Is Large Language Model Good at Triple Set Prediction? An Empirical Study
Yuan Yuan, Yajing Xu, Wen Zhang
TL;DR
Is Large Language Model Good at Triple Set Prediction? An Empirical Study investigates applying LLMs to the Triple Set Prediction (TSP) task in Knowledge Graph Completion. The authors propose an LLM-driven pipeline combining rule mining and subgraph-based triple set prediction, with explicit prompts and Chain-of-Thought–style reasoning to guide the model. Experiments on the relatively complete CFamily dataset reveal substantial hallucinations when the LLM must rely on extensive factual knowledge, yielding modest $F_{TSP}$ scores (e.g., around 0.05–0.21 depending on the model). The work highlights the difficulty of grounding LLMs in structured KG data and suggests future directions to improve subgraph utilization and reasoning to mitigate hallucinations, with implications for KG-based reasoning using LLMs.
Abstract
The core of the Knowledge Graph Completion (KGC) task is to predict and complete the missing relations or nodes in a KG. Common KGC tasks are mostly about inferring unknown elements with one or two elements being known in a triple.

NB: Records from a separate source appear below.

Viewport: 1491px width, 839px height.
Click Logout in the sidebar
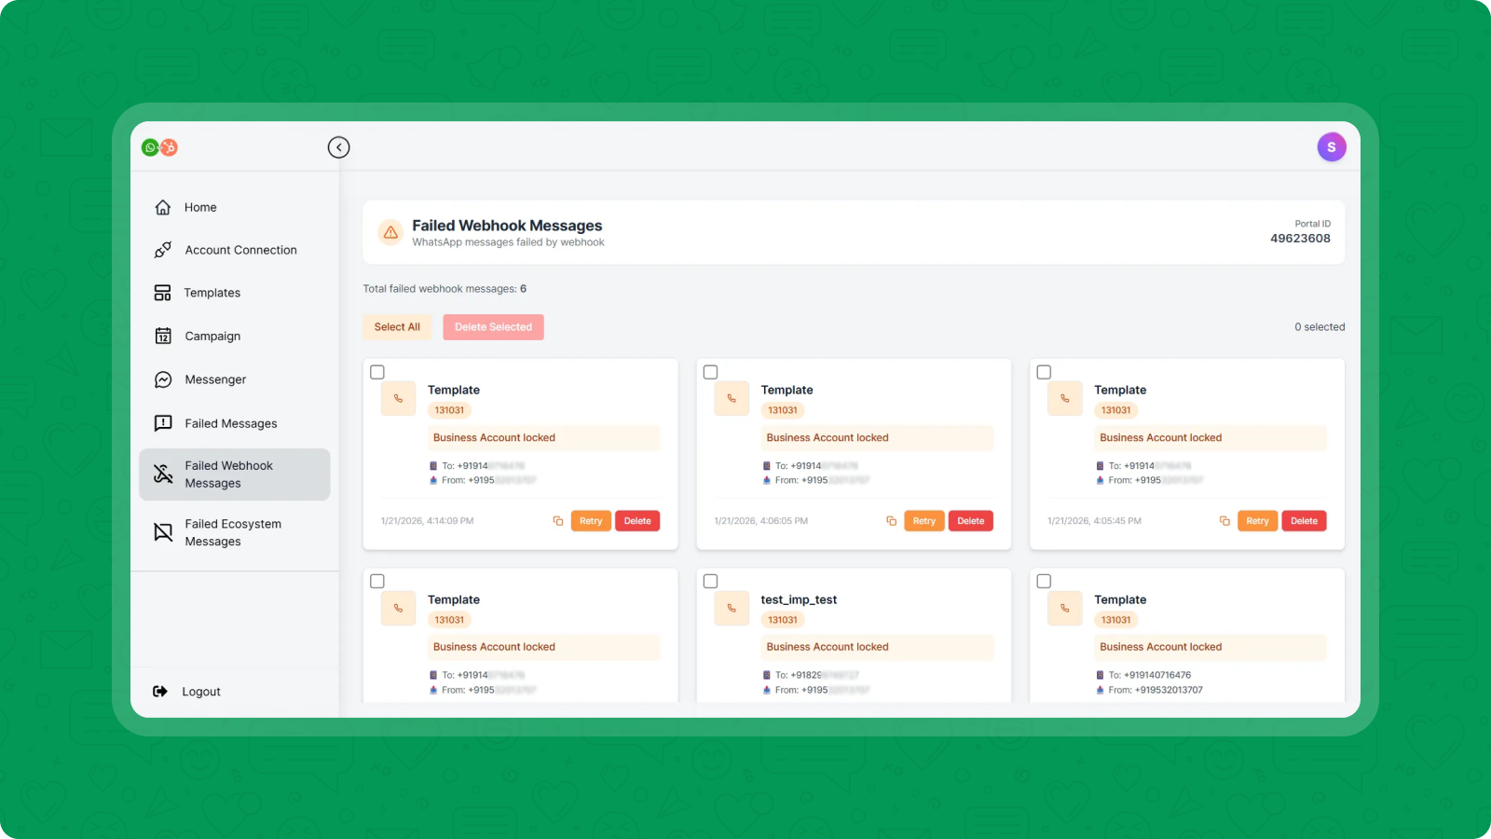point(200,692)
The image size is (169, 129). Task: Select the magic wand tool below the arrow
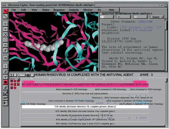[x=5, y=16]
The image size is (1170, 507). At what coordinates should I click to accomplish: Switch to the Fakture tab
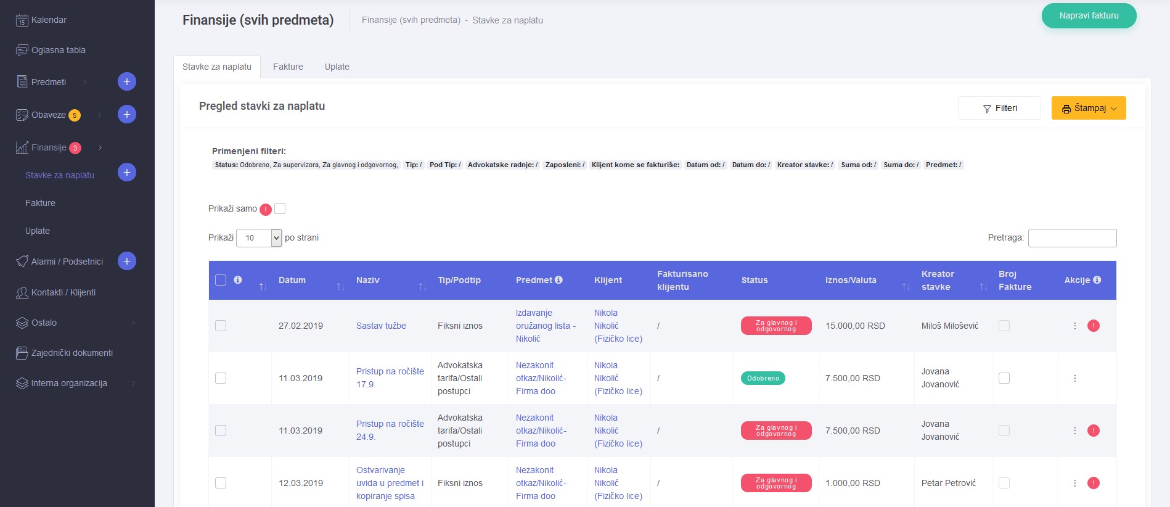point(288,67)
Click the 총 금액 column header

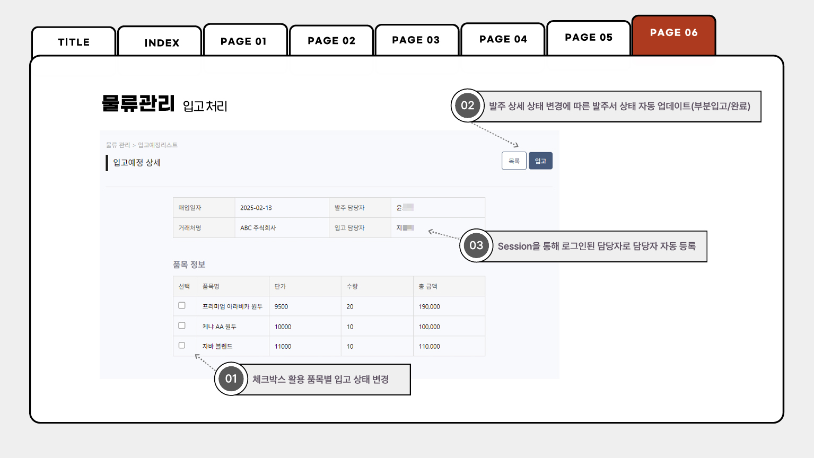coord(428,287)
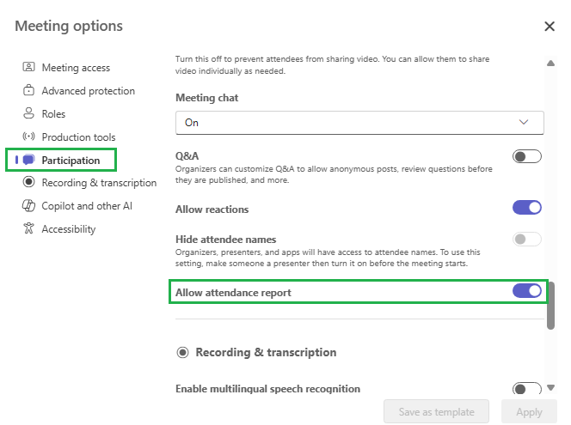
Task: Click the Roles person icon
Action: (28, 113)
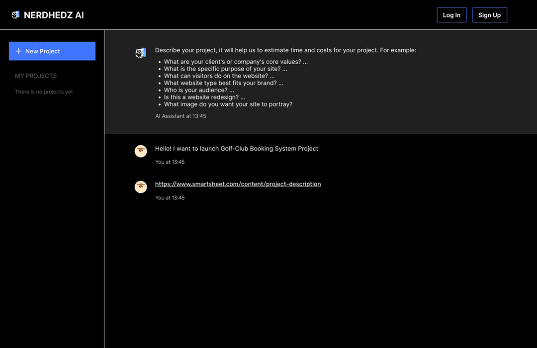Click the 'There is no projects yet' label
The width and height of the screenshot is (537, 348).
[44, 91]
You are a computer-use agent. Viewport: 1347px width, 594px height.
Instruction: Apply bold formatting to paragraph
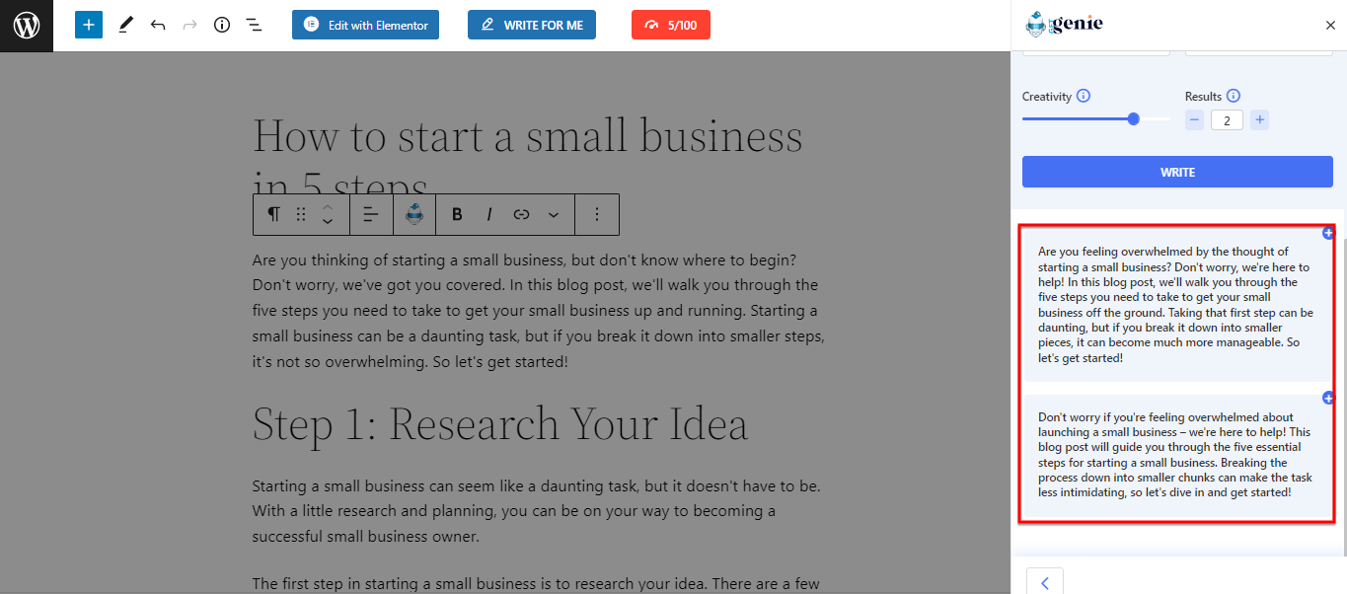[457, 214]
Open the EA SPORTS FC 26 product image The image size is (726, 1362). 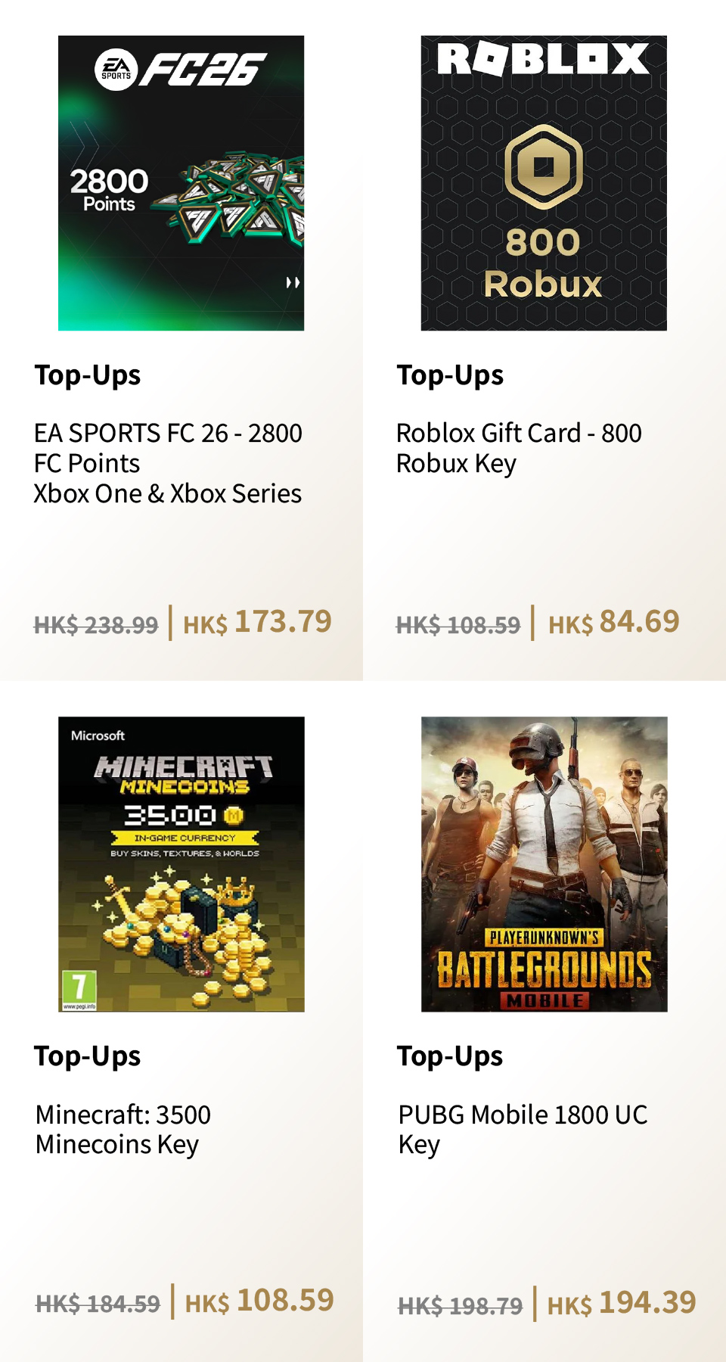[x=182, y=183]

In comparison, the Triple Set Prediction (TSP) task is a more realistic knowledge graph completion task. It aims to predict all elements of unknown triples based on the information from known triples. In recent years, large language models (LLMs) have exhibited significant advancements in language comprehension, demonstrating considerable potential for KGC tasks. However, the potential of LLM on the TSP task has not yet to be investigated. Thus in this paper we proposed a new framework to explore the strengths and limitations of LLM in the TSP task. Specifically, the framework consists of LLM-based rule mining and LLM-based triple set prediction. The relation list of KG embedded within rich semantic information is first leveraged to prompt LLM in the generation of rules. This process is both efficient and independent of statistical information, making it easier to mine effective and realistic rules. For each subgraph, the specified rule is applied in conjunction with the relevant triples within that subgraph to guide the LLM in predicting the missing triples. Subsequently, the predictions from all subgraphs are consolidated to derive the complete set of predicted triples on KG. Finally, the method is evaluated on the relatively complete CFamily dataset. The experimental results indicate that when LLMs are required to adhere to a large amount of factual knowledge to predict missing triples, significant hallucinations occurs, leading to a noticeable decline in performance. To further explore the causes of this phenomenon, this paper presents a comprehensive analysis supported by a detailed case study.